By Ngaire Ruth Published on The Friendly Critic, 18 May 2018

For Charlotte Horton, Lucy Jordan, KitKat, Maedb and all the women I know, and am yet to meet.

BEFORE THE DAYS OF FULL TIME CONTEMPORARY MUSIC SCHOOLS THERE WERE ONLY SUMMER ROCK CAMPS. FINALLY, IN THE PRE-DIGITAL 90S, ROCK SCHOOLS FOR GIRLS ARRIVED, THANKS TO RIOT GRRRL.

WHAT YOU NEED TO KNOW

Riot Grrrl is the name for a pre-digital 90s feminist movement, which has been a major influence on alternative music, arts and academia across the world for boys and girls.

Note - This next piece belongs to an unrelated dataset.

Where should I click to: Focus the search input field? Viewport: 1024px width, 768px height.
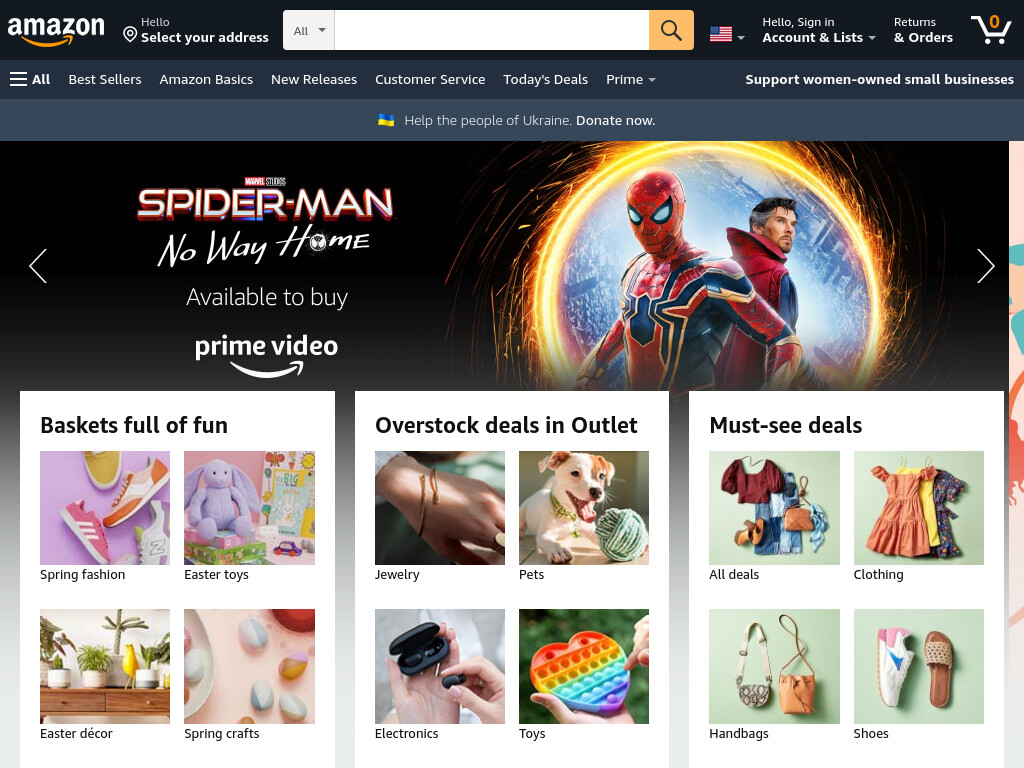[492, 30]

Riot Grrrl feminism was action/reaction in a world where feminist news or opinion was otherwise described as post feminist, assumed to be a movement which belonged to a whole different generation.

The term is, arguably, incorrectly used as a genre, associated with a style of punk and grunge.

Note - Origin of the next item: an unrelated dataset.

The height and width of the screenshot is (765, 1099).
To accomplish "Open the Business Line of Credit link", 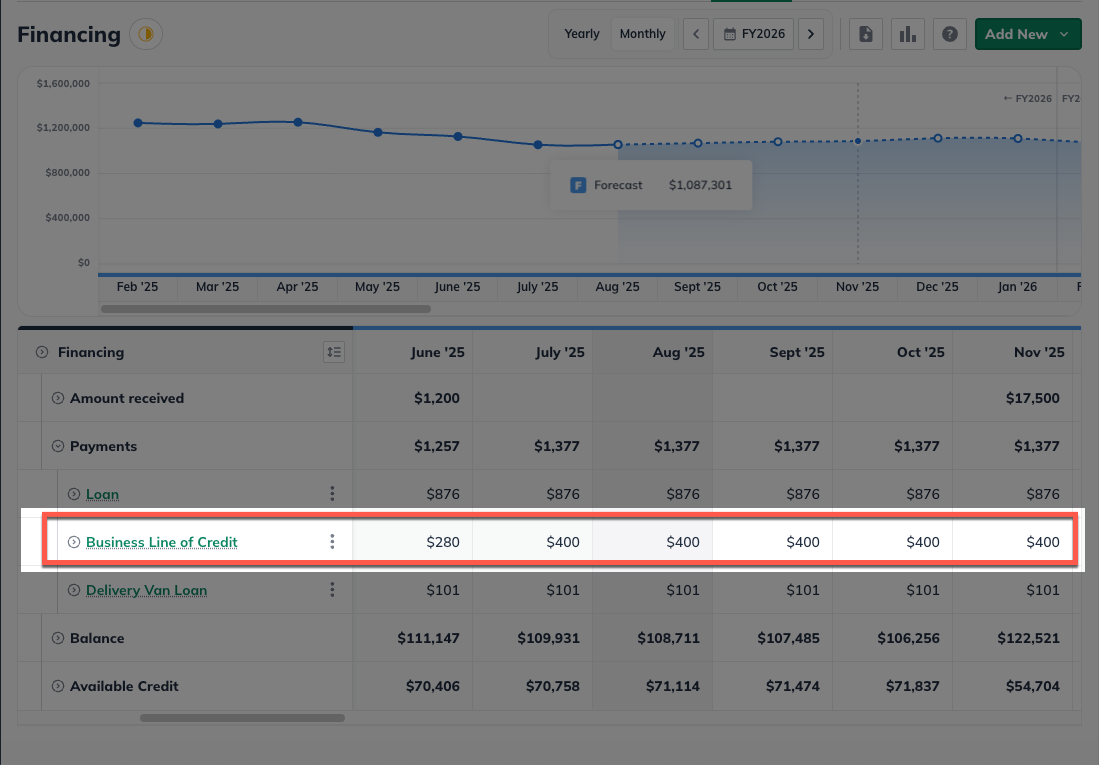I will (x=161, y=542).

In began in the 90s, Olympia, Washington, US, where there was an emerging scene of fresh independent bands, notably Nirvana and Bikini Kill, and labels K Records and Kill Rock Stars, later home to Beth Ditto’s Gossip and the fabulous Sleater-Kinney. It wasn’t long before the Olympia crowd melded with the DC scene, home of Dischord Records, where it continued to grow into a worldwide phenomena, including in the UK. Watch out for rare vinyl releases under the mixed moniker DisKord.

Riot Grrrl had at its heart, girl love: support each other in friendship, celebrate differences and organise, create, collaborate on creative projects, protests, ideas and events. Out of this came action groups and organisations that survive to this day, such as LaDIYevents (UK and the US), new writing, new music, a slow steady normalising of girls in rock and indie bands. (See part 2)

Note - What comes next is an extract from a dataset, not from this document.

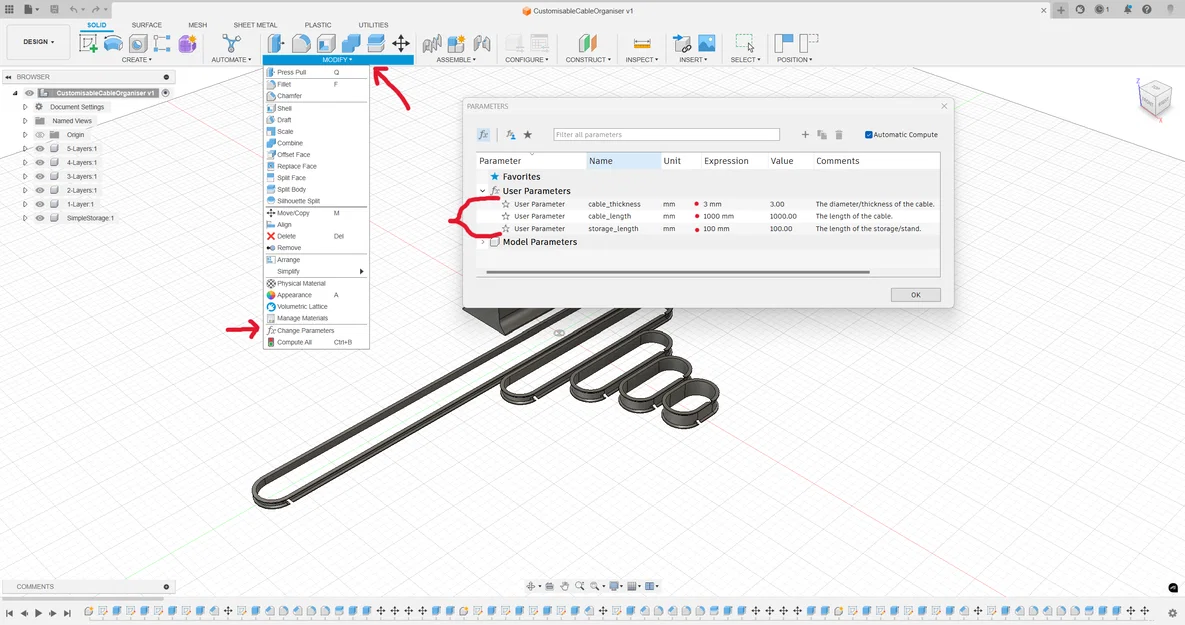The width and height of the screenshot is (1185, 625).
Task: Click the Move/Copy toolbar icon
Action: click(401, 43)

Riot Grrrl feminism was about creating whatever form of beauty was comfortable for you, and not having to declare your sexuality or gender (my perspective). The essential part was don’t wear make-up and girly clothes because you think that’s what makes you attractive to other girls and boys. Be a girl. Don’t be a girl, if you want to be a boy. Fall in love with a girl or a boy, today, tomorrow. The era was reflected in the mainstream (Blur‘s hit track ‘Girls/Boys’).

Riot Grrrl pioneers Bikini Kill launched the first Girls To Front (in the mosh pit/at the gig) campaign as an experiment on the UK tour with Huggy Bear.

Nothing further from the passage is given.